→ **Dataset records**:
>> BEGIN

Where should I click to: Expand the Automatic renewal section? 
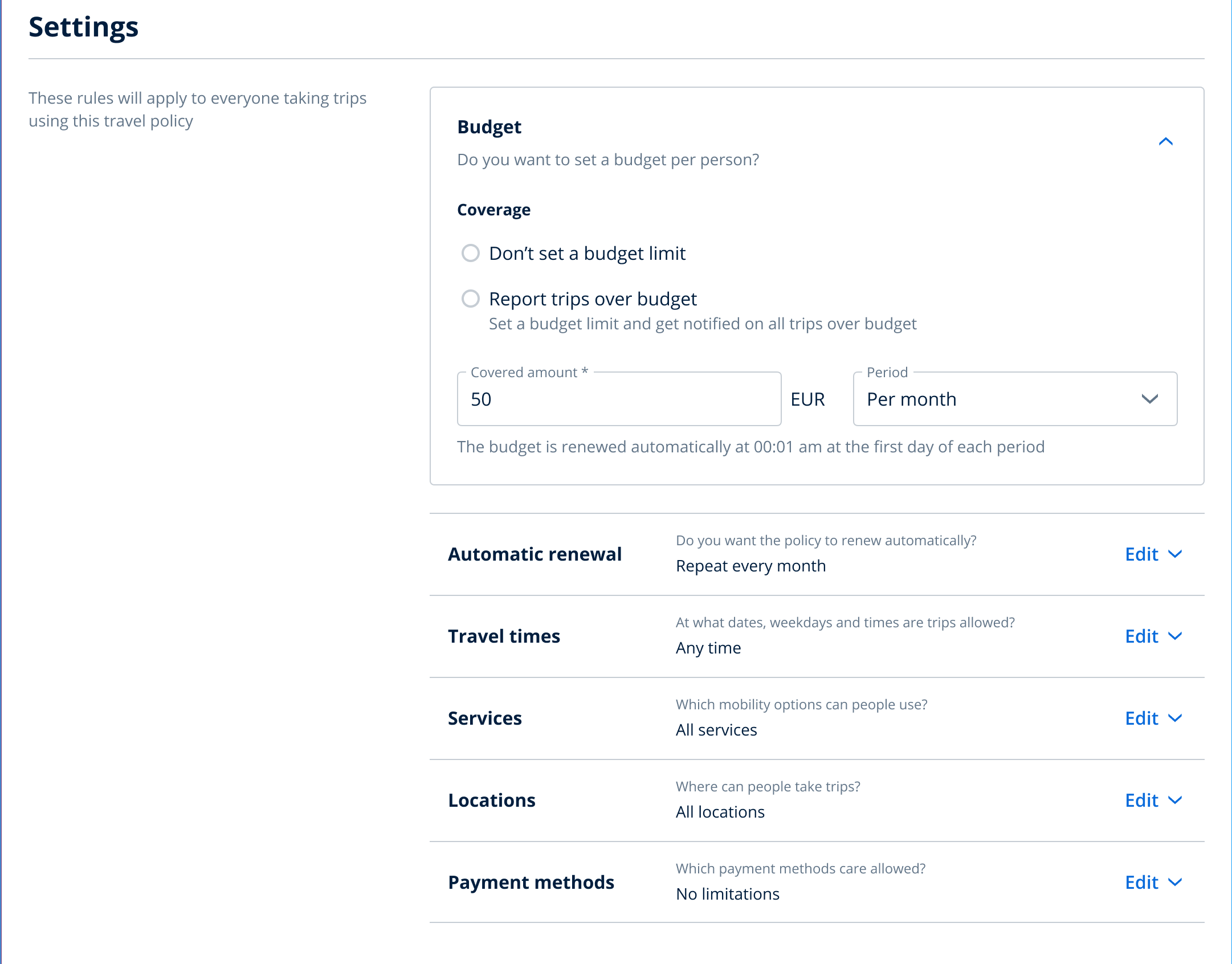1176,554
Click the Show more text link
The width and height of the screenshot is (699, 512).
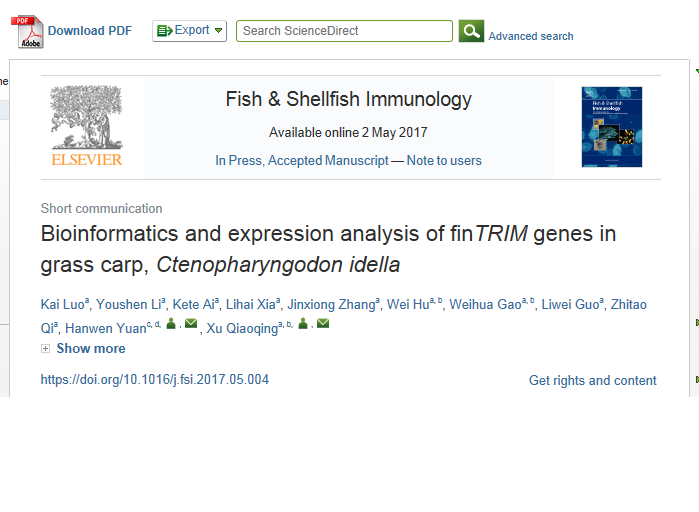click(91, 348)
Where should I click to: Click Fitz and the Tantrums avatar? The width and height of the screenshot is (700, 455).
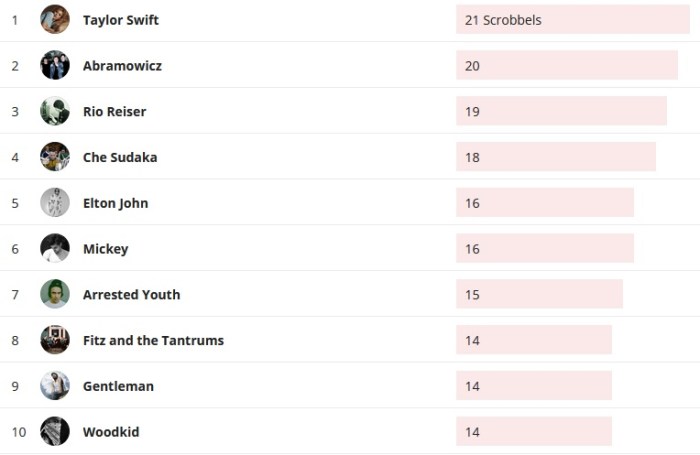tap(55, 340)
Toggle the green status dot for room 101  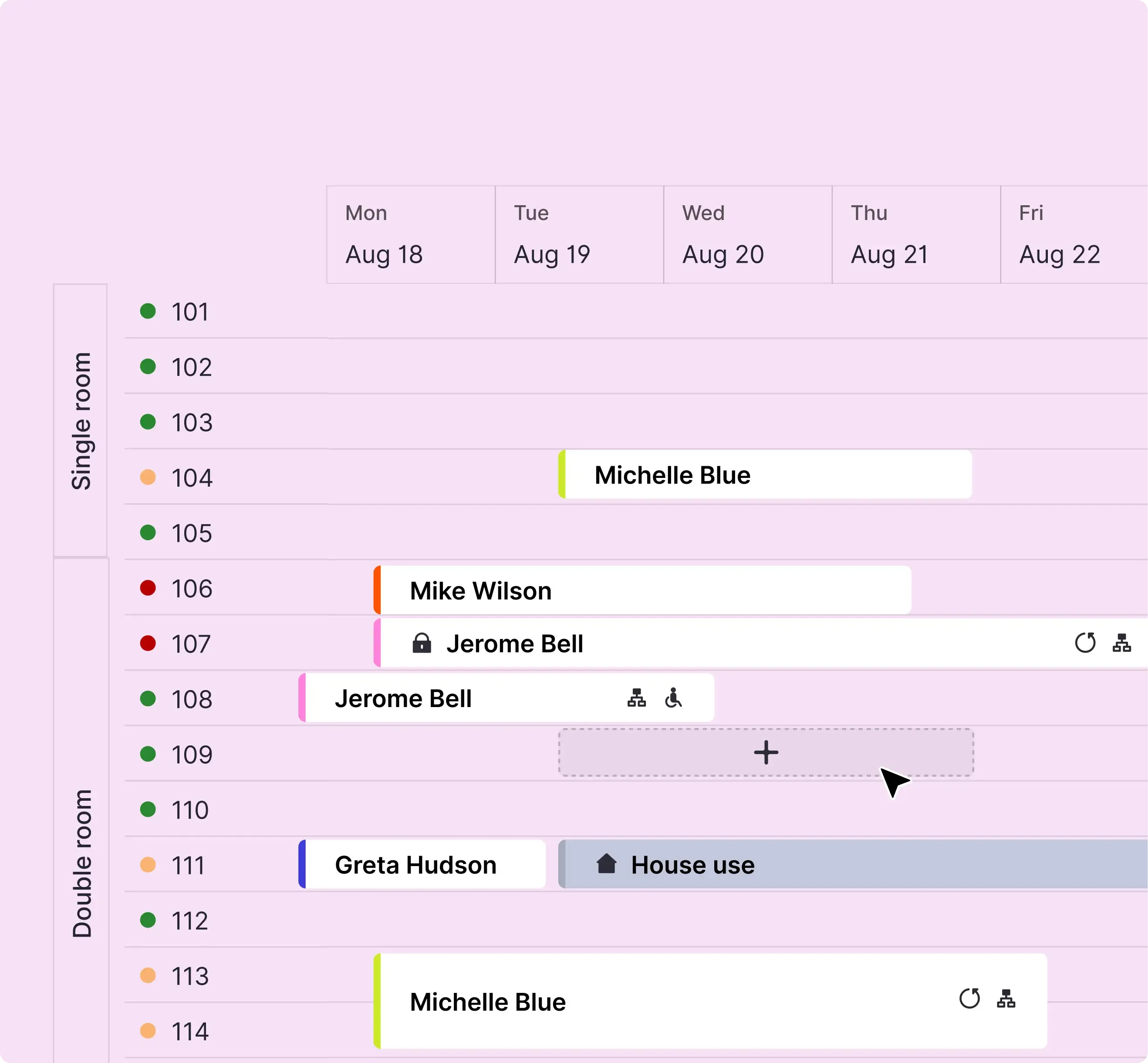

>> END

→ **Goal**:
Update the listing above by replacing every occurrence of "screenshot" with "screen image" and keeping all other text unchanged. Omit the pictures from your answer.

→ **Output of the exercise**:
Where should I click to: Expand the Automatic renewal section? 
1176,554
Click the Show more text link
The width and height of the screen image is (699, 512).
click(91, 348)
Where should I click to: Click Fitz and the Tantrums avatar? The width and height of the screen image is (700, 455).
tap(55, 340)
Toggle the green status dot for room 101  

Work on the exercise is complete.